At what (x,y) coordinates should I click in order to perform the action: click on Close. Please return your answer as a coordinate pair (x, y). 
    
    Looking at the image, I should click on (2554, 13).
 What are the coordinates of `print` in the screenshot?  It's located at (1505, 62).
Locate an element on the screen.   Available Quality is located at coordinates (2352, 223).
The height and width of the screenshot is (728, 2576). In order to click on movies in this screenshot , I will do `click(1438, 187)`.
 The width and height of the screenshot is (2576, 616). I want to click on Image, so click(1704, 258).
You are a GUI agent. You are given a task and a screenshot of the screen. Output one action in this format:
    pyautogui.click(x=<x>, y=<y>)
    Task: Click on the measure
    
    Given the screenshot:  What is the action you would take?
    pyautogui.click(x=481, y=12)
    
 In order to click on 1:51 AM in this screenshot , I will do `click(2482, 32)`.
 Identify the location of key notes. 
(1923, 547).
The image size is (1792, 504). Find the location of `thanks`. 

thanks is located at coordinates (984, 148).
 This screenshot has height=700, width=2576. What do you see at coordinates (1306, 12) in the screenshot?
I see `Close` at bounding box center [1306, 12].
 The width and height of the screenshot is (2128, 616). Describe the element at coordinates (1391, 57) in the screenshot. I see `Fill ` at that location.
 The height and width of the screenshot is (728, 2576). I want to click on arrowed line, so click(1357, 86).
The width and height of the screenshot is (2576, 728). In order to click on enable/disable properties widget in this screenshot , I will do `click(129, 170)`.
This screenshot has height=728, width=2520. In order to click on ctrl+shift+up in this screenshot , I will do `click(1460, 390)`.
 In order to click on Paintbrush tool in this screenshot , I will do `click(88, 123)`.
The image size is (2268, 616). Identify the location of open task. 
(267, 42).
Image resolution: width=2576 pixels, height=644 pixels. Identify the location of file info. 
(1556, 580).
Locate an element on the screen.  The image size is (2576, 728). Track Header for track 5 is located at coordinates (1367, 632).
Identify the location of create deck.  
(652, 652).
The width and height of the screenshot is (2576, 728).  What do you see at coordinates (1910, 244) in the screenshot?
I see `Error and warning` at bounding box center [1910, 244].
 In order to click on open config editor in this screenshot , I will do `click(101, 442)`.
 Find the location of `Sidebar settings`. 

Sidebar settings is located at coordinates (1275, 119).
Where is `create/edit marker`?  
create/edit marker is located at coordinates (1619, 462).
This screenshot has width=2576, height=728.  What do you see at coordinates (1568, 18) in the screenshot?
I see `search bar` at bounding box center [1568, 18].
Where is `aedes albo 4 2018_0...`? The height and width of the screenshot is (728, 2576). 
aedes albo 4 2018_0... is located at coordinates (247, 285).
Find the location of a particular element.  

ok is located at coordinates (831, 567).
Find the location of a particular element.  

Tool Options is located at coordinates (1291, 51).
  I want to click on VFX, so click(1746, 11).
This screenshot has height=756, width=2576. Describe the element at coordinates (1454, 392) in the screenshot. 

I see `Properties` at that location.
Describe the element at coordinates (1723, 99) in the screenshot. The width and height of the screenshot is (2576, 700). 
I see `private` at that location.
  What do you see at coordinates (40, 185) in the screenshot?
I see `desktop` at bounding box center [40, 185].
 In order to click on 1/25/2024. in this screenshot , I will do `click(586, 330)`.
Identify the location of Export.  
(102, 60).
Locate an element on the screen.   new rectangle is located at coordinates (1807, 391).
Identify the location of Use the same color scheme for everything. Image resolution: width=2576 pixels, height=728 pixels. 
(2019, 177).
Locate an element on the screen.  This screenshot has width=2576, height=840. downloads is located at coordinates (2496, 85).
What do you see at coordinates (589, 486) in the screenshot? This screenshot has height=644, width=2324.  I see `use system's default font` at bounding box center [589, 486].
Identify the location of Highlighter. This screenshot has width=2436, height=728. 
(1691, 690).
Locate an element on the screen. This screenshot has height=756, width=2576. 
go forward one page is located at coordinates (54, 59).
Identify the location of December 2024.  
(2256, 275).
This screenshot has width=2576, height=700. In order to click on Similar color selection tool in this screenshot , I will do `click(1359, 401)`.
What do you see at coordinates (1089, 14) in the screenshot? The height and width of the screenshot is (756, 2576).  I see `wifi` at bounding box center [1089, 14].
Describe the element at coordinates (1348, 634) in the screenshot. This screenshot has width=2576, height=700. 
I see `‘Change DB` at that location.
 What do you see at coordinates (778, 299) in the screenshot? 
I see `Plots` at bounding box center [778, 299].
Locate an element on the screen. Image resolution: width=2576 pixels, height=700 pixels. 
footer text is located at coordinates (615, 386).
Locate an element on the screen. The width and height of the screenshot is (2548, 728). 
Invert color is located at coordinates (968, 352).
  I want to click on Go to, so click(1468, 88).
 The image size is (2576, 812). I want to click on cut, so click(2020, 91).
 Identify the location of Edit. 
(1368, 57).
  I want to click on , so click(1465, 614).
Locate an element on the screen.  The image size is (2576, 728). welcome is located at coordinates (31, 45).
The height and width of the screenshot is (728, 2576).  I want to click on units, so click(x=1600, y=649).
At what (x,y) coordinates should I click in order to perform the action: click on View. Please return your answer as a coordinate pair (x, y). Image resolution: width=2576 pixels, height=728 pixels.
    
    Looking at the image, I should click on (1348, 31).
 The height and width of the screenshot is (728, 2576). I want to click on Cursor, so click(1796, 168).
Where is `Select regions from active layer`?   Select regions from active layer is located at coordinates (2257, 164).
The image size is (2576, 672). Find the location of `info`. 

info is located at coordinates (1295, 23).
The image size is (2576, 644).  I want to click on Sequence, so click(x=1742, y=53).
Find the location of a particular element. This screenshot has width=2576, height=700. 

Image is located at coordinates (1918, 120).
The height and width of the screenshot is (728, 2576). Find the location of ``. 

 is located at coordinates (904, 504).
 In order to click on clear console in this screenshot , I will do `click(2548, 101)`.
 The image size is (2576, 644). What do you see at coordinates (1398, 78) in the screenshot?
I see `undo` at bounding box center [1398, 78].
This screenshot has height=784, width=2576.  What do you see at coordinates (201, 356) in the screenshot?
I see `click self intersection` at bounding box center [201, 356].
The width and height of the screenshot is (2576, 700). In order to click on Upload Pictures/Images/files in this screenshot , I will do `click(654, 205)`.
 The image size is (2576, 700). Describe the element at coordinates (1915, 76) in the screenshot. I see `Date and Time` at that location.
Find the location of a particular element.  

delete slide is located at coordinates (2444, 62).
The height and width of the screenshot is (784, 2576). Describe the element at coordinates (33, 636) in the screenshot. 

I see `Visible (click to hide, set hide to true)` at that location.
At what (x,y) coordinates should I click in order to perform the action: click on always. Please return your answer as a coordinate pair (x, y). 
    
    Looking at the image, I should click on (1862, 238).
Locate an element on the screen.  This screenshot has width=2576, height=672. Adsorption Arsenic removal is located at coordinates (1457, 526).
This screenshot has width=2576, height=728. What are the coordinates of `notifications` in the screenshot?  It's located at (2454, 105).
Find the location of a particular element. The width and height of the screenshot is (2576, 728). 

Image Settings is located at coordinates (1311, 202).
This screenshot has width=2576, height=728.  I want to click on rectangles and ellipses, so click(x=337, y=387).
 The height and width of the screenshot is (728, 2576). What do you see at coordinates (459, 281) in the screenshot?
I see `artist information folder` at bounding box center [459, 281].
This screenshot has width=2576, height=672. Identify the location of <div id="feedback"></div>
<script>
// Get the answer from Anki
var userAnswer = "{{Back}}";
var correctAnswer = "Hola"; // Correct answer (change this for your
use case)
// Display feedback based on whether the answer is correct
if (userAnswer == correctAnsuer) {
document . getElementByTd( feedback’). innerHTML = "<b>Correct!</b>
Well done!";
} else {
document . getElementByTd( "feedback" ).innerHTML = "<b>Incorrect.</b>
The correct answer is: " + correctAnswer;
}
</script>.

= = =

The exercise: Convert the data from the line containing "so click(x=337, y=387)." through the last line, both included, into a JSON list of strings with one string per line and blank lines left out.

Reply to the task:
[
  "This screenshot has width=2576, height=728.  I want to click on rectangles and ellipses, so click(x=337, y=387).",
  " The height and width of the screenshot is (728, 2576). What do you see at coordinates (459, 281) in the screenshot?",
  "I see `artist information folder` at bounding box center [459, 281].",
  "This screenshot has width=2576, height=672. Identify the location of <div id=\"feedback\"></div>",
  "<script>",
  "// Get the answer from Anki",
  "var userAnswer = \"{{Back}}\";",
  "var correctAnswer = \"Hola\"; // Correct answer (change this for your",
  "use case)",
  "// Display feedback based on whether the answer is correct",
  "if (userAnswer == correctAnsuer) {",
  "document . getElementByTd( feedback’). innerHTML = \"<b>Correct!</b>",
  "Well done!\";",
  "} else {",
  "document . getElementByTd( \"feedback\" ).innerHTML = \"<b>Incorrect.</b>",
  "The correct answer is: \" + correctAnswer;",
  "}",
  "</script>."
]